WASHINGTON (Army News Service, Feb. 9, 2007) - The White House
announced today that President Bush will present the Medal of Honor to
Bruce P. Crandall in recognition of his actions at Landing Zone X-Ray
during the Battle of Ia Drang, Vietnam, in November 1965.
Crandall will receive the medal during a Feb. 26 White House ceremony
for repeatedly flying into a landing zone under intense enemy fire to
rescue and resupply 1st Cavalry ground troops - even after the LZ had
been closed.
"Due to policy at the time, medevac pilots weren't allowed to land on a
landing zone until it was 'green' for a period of five minutes, meaning
it wasn't being relentlessly attacked," Crandall said.
Then a major, Crandall decided to fly the medevac missions, and was joined by his friend of 10 years, then-Capt.
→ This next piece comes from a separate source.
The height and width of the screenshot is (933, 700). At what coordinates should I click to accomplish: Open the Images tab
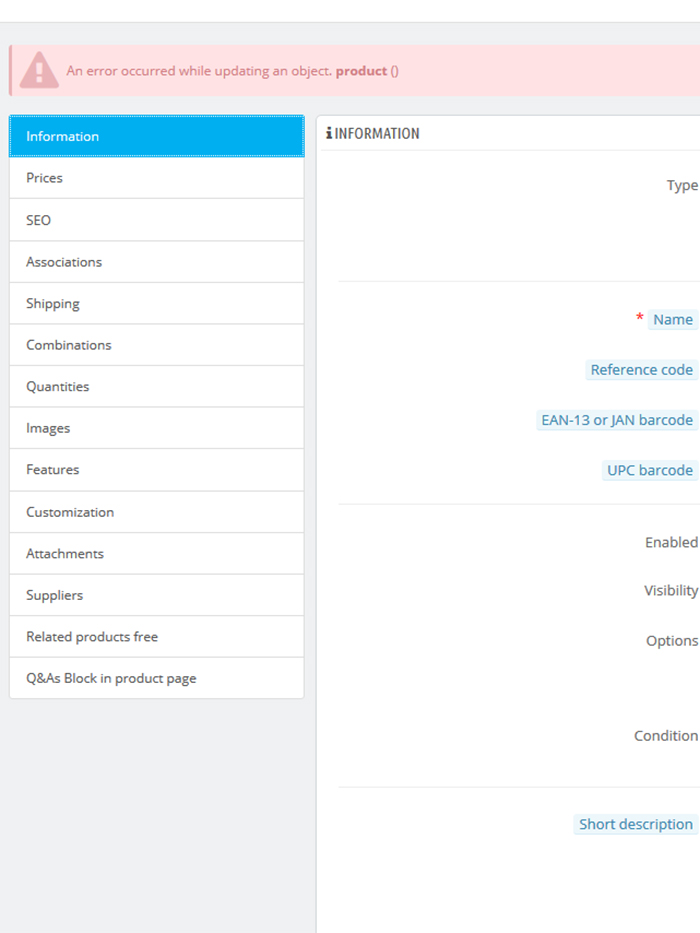coord(157,428)
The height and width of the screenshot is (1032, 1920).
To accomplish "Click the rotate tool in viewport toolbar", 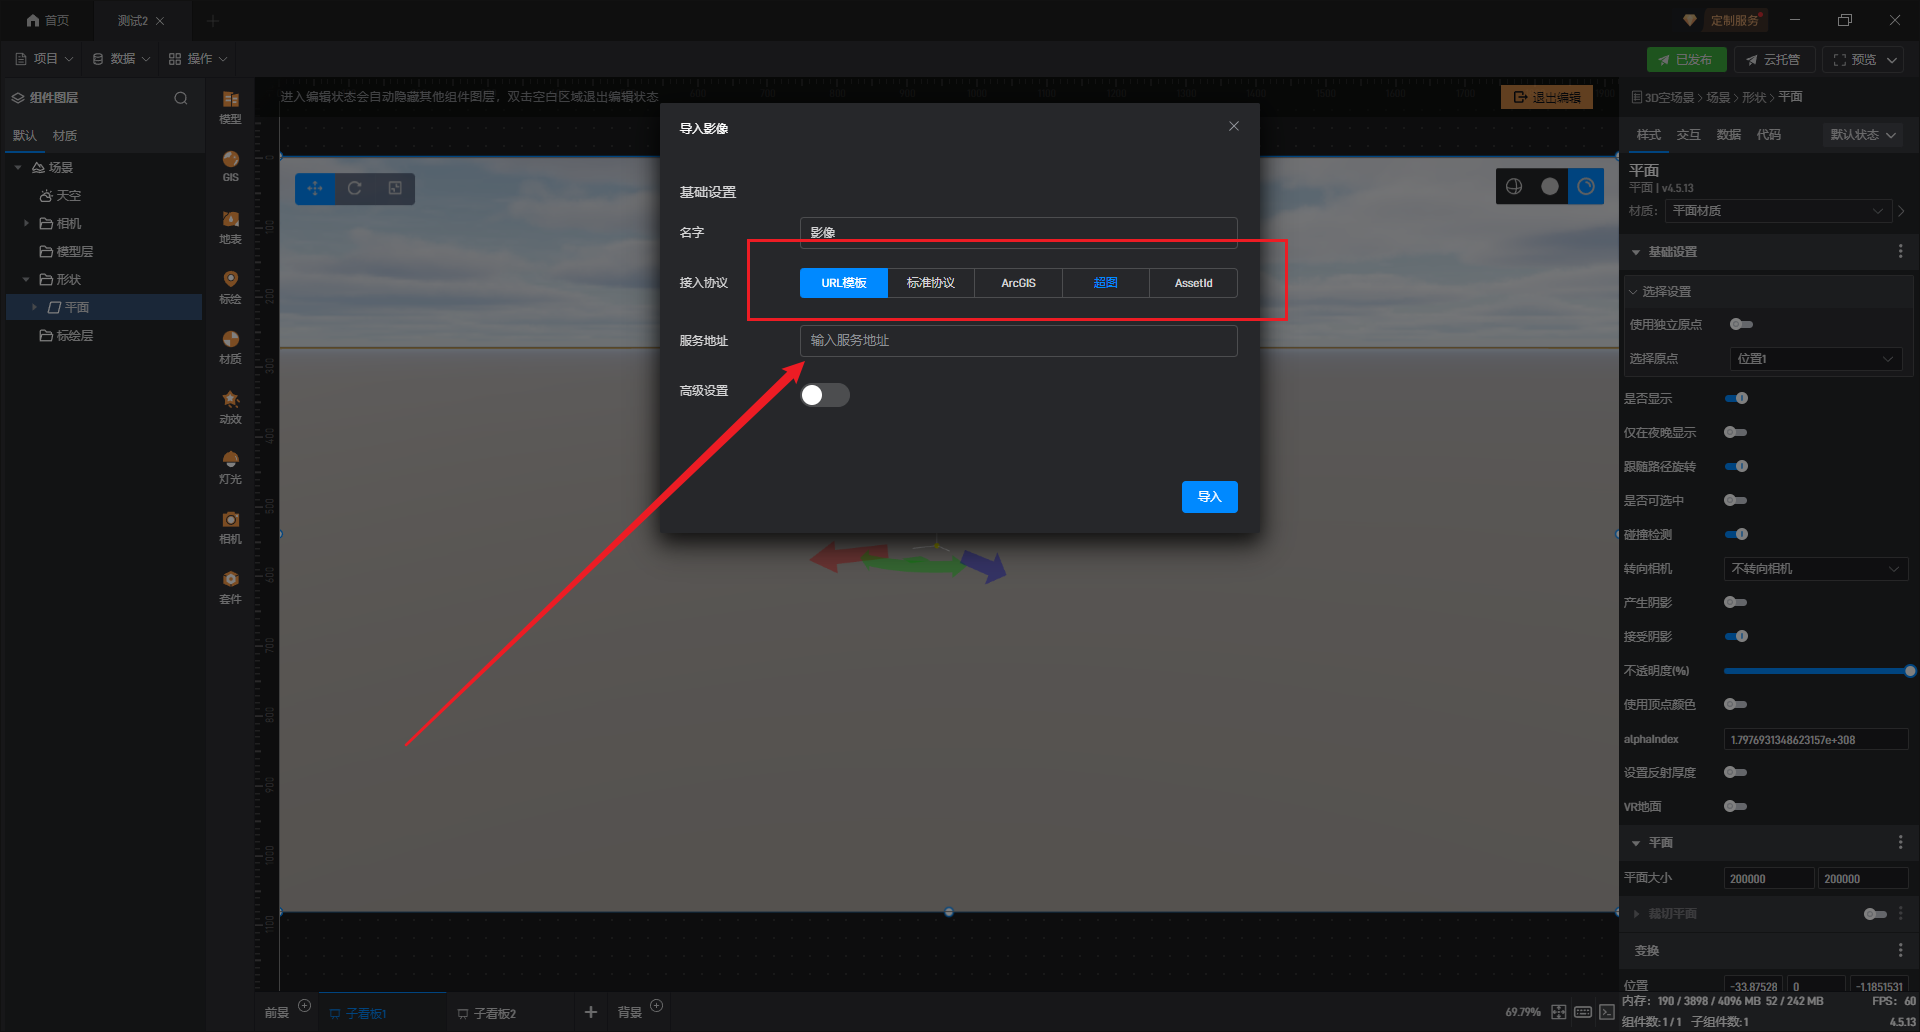I will click(x=355, y=189).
Ed Freeman.
Witnesses said the actions taken by Crandall and Freeman on the first
day of the battle, Nov. 14, kept the 1st Battalion, 7th Cavalry
Regiment, resupplied and reinforced, and gave wounded Soldiers a chance
at life.
The two aviators flew 14 missions, encountering intense enemy fire to
bring the much-needed aid and fly more than 70 casualties to safety.
For his actions that day, Freeman was awarded the Medal of Honor in
July 2001.
Retired Col. Ramon Nadal was an eyewitness and former commander for the
1st Bn., 7th Cav. Regt. Of the pilots' bravery, he said: "Without their
support, both by resupplying us with ammo and bringing the
reinforcements, we might well have been over-run.
"X-Ray was not the only time Bruce did good things for A Co.," Nadal
said. "Months later, in Bong San, he volunteered to evacuate some of my
Soldiers from a nighttime battle in the middle of a Vietnamese village
when no one else would fly into the tiny landing zone under enemy
fire."
A grateful ground commander, retired Lt. Gen. Harold Moore, who was a
lieutenant colonel leading the Ia Drang battle, said that without
Crandall's "extraordinarily heroic effort" that day, "we on that field
would have gone down."
In 1966 Crandall received the Aviation and Space Writers Helicopter
Heroism Award for rescuing a dozen Soldiers from another battlefield
under fire. In 1996 he was inducted into the Air Force's Gathering of
Eagles, an association of aviation pioneers and distinguished flyers.
In 2004 he was inducted into the Army Aviation Hall of Fame.
Crandall retired as a lieutenant colonel in 1977, and in civilian life
served as city manager for Dunsmuir, Calif., and in other public works
positions in Arizona. The package nominating him for the Medal of Honor
was forwarded by Senator John McCain.